» **EXCERPT TO READ**:
/---

The National Institutes of Health has awarded a five-year, $1.7 million grant to the team led by Michelle Theus, an assistant professor of molecular and cellular neurobiology at the Virginia-Maryland College of Veterinary Medicine. Her co-investigators are John Chappell, an assistant professor at the Virginia Tech Carilion Research Institute, and Hehuang “David” Xie, a research associate professor at Virginia Tech’s Biocomplexity Institute.
The researchers are focusing on a specialized group of blood vessels called “collaterals,” or natural by-pass vessels in the brain which act as a bridge between major vessel branches, providing an alternative route for blood to flow in the event of a blockage.
“Collateral vessels are normally inactive, or have a zero net flow, but quickly work to re-route blood to vulnerable tissue regions in case of an emergency. This is one of the most important adaptations in the vascular system,” said Theus, who is a faculty member in the Department of Biomedical Sciences and Pathobiology. “The presence of collateral vessels is neither organ nor species dependent. In fact, our work focuses on whether the growth of these specific ‘by-pass’ vessels can be protective in a number of conditions affecting the brain, heart, and peripheral tissue. Results from our studies may, therefore, be widely applicable to a number of disorders involving regulation of vascular function.”

\---

» **PROBLEM SET**:
a) Rewrite the paragraph of the grant announcement that begins "The National Institutes of Health has awarded" as a short bulleted list that keeps its main facts.
b) According to the grant announcement, in which department is Theus a faculty member?
c) Continue the grant announcement from its last sentence, keeping the same news style.
The records below come from a separate source and have no connection to the grant announcement.

» **RECORD EXCERPTS**:
/---

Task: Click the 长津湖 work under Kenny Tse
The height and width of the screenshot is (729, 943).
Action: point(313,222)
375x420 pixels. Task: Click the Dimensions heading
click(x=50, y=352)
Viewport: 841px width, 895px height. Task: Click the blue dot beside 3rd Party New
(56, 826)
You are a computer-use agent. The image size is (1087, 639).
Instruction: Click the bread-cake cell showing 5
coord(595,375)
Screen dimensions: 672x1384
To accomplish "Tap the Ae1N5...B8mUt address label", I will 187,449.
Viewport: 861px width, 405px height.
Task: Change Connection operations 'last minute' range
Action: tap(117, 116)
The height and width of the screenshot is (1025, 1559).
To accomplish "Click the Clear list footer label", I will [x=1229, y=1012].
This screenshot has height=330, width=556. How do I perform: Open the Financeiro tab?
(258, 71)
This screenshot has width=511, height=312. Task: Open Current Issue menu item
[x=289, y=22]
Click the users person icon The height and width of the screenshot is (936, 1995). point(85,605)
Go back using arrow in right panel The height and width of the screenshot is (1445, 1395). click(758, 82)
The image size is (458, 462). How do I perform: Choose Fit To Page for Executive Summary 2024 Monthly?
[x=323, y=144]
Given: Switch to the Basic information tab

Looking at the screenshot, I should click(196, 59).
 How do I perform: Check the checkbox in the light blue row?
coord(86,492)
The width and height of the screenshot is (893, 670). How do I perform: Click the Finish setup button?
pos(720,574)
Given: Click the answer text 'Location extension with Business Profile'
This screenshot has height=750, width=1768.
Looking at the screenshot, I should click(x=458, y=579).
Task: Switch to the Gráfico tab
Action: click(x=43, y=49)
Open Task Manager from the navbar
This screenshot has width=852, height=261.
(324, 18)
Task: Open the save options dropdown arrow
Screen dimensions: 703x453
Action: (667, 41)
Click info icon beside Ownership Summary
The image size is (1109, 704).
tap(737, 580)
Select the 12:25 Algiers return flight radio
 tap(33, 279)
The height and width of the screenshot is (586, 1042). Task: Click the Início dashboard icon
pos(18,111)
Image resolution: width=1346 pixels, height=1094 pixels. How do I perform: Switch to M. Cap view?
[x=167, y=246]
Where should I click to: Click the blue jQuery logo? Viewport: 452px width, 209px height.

\---

» **ANSWERS TO THE PROBLEMS**:
a)
- Funder: National Institutes of Health
- Grant: five years, $1.7 million
- Team lead: Michelle Theus, assistant professor of molecular and cellular neurobiology, Virginia-Maryland College of Veterinary Medicine
- Co-investigator: John Chappell, assistant professor, Virginia Tech Carilion Research Institute
- Co-investigator: Hehuang "David" Xie, research associate professor, Virginia Tech's Biocomplexity Institute

b) The Department of Biomedical Sciences and Pathobiology.

c)
Although the brain accounts for only 2 percent of total body weight, it consumes approximately 20 percent of daily energy intake. This puts the brain at greater risk when blood flow is substantially reduced. Theus and her colleagues are building on earlier research showing that individuals with a higher ‘collateral content’ in the brain recover faster from other forms of brain injury including ischemic stroke.
The number of collaterals vary widely from individual to individual — and from species to species — and is dependent on both genetic and environmental factors, Theus said. Her research has also led to some novel discoveries regarding when and how collaterals form in the brain.
“Collateralization is only half the story,” said Theus, who explained that an individual’s overall health and the ability of their collateral blood vessels to enlarge can significantly impact the restoration of blood flow and tissue viability, while conditions such as diabetes, atherosclerosis, or a weakened immune system can greatly limit collateral function. “Individuals in good health with a good collateral score have been shown to fare quite well and recover better from vascular obstruction. However, this is not always the case. In fact, we are currently investigating several molecules we believe limit their growth potential.”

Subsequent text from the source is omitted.